Our fear is that such a mistaken move will kill the Strut by killing what it stood for: a symbolic, abiding effort not just to celebrate our cultural diversity and common heritage, but simply to share fun, funky, get-down times together in the African-American community's old Ninth Street neighborhood-- and to keep building on that.
Littlefield says his unilateral decision is not a surrender to the young black gangs whose increasingly frequent and frightening gun battles over turf could mar the Strut. Rather, he says, it's a recognition of the city's financial and moral liability for permitting a convenient venue for violence, and the moral responsibility to avoid that.
Yet it feels like a surrender to the fear of violence. It also reflects a seeming lack of determined effort to enlist help from black community leaders and neighborhood groups to ensure safety at the Strut; and just as importantly, to avoid the dismantling of the iconic cultural asset that the Bessie Smith Strut has become.
The planned shift of venue would impose other burdens of equity and access, as well. As a grand street party, the Strut has always been free to attendees and easily accessible to all comers. If that's part of its problem for the city, it's also part of its charm.
Putting it in the mix of Riverbend's gated controls would require a separate gate-fee at best, and an expensive pin at worst. The cost and wait at the gate, the transportation-and-parking drill, and the separation from its original venue would have other consequences. They would pose economic barriers for many long-time patrons, dampen the spontaneity that has always characterized the Strut, and jeopardize the financial opportunities of its traditional neighborhood vendors, who suddenly could face a stiff Riverbend permit fee.
Indeed, the whole idea of moving the Strut runs counter to its patrons, and to the reasons it's long been faithfully supported by its traditional philanthropic sponsors.
Then there's the psychic resistance. Shifting the venue from its traditional place along Martin Luther King Boulevard, and the Bessie Smith cultural center, reasonably strikes its patrons, and especially this city's black community, as a direct insult against the cultural benefit the Strut has long provided.
The Strut is approaching 30. It began in 1983, when philanthropist Jack Lupton rounded up funding for a novel, integrated community bash to celebrate the blues and our common heritage.

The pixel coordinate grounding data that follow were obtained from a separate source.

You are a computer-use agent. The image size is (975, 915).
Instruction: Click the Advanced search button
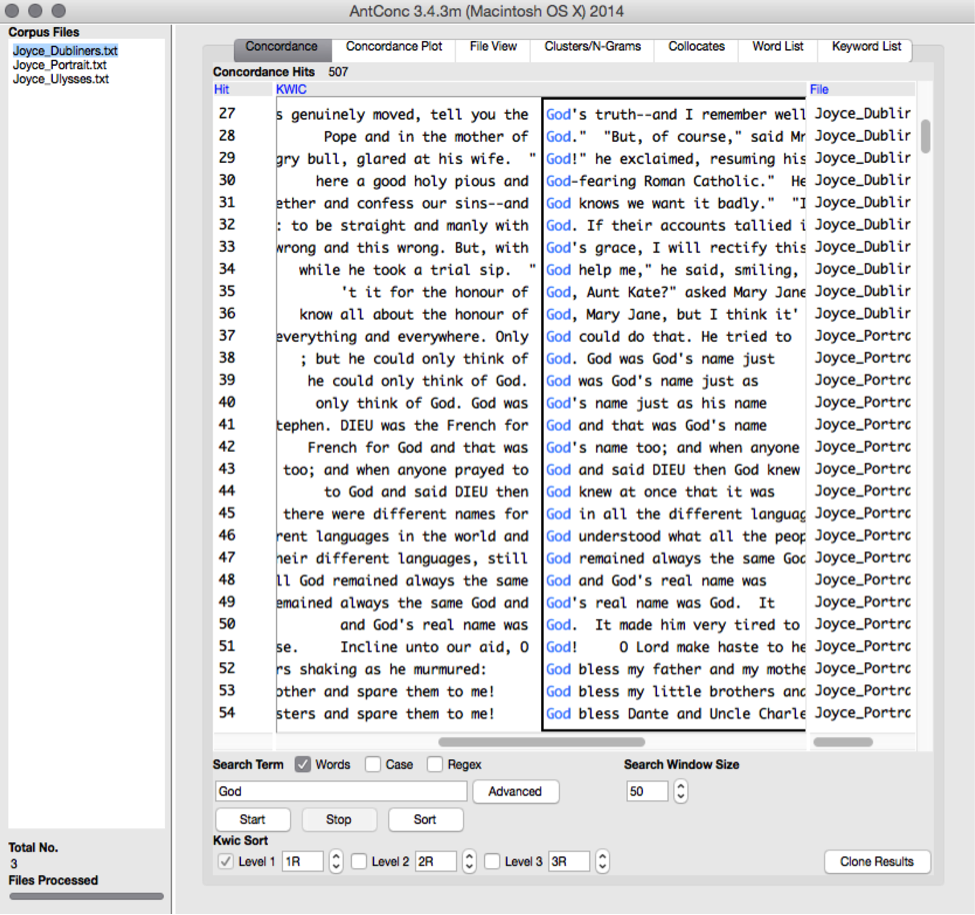click(x=515, y=791)
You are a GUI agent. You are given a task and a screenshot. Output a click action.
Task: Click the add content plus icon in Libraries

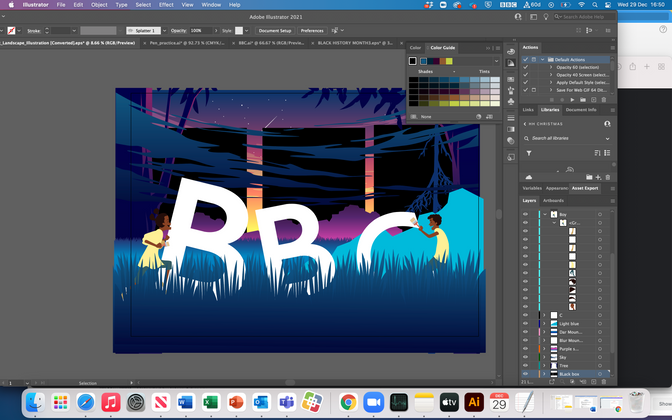(x=598, y=177)
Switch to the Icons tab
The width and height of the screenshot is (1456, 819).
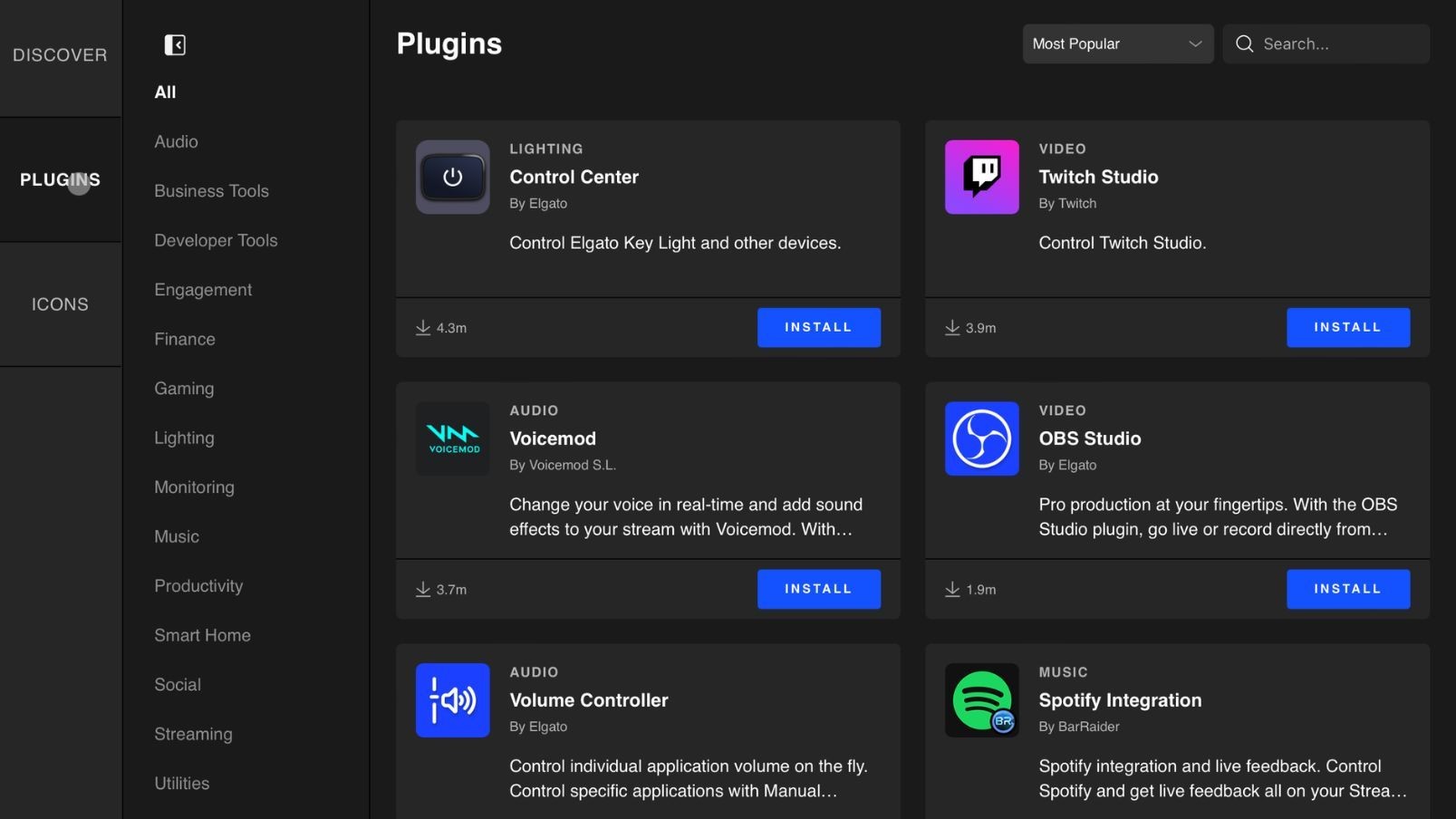(x=60, y=304)
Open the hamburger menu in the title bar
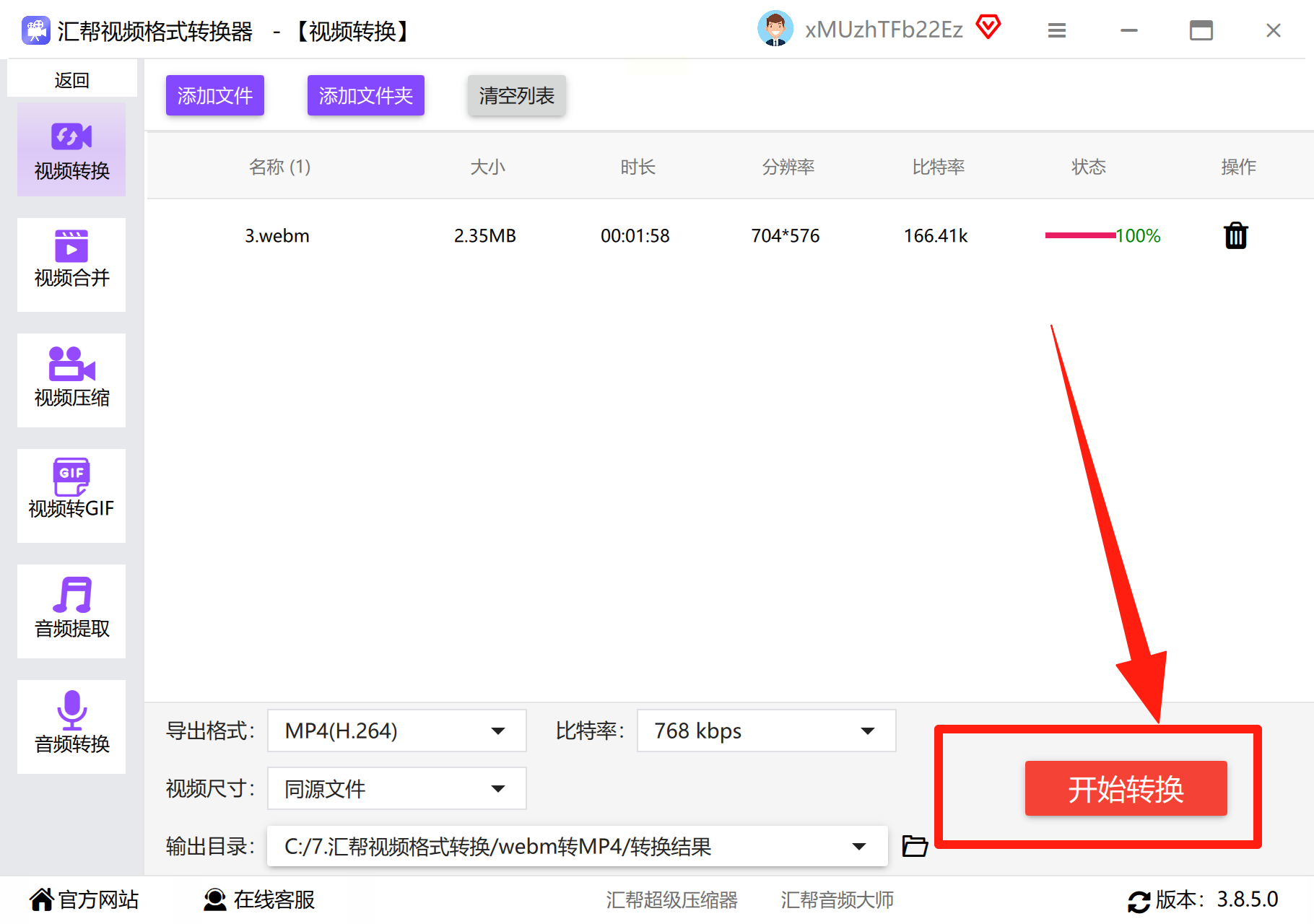The height and width of the screenshot is (924, 1314). tap(1057, 30)
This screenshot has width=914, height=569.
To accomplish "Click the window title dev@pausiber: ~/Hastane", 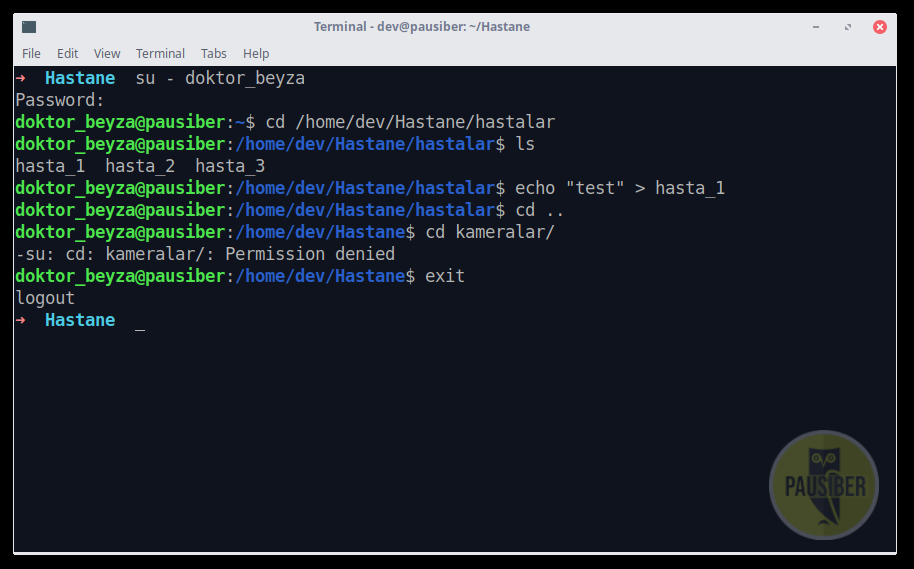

Key to that was the venue -- the boulevard that was the cultural center for African-Americans, yet then a place most white Chattanoogans sped through in locked cars
The first Strut beckoned a smallish crowd, and ended up with a diverse gathering where people cheered musicians, jived and grooved, and joined together in a conga line.
The experiment not only worked -- it became a pillar of good times and good will. It helped build a stronger, more cohesive sense of our diverse community, and it fostered broad appreciation for the city's own legendary Bessie Smith, who came to be known around the nation, and abroad, as the Queen of the Blues.
The Bessie Smith Strut has for many years drawn tens of thousands of area residents -- on the free Monday night of Riverbend -- to roam Martin Luther King Boulevard from sound stage to sound stage for nearly half a mile, sharing barbecue, beer and great times. It would be a crying shame to lose it, and especially to lose it to a fear that could yet be defeated.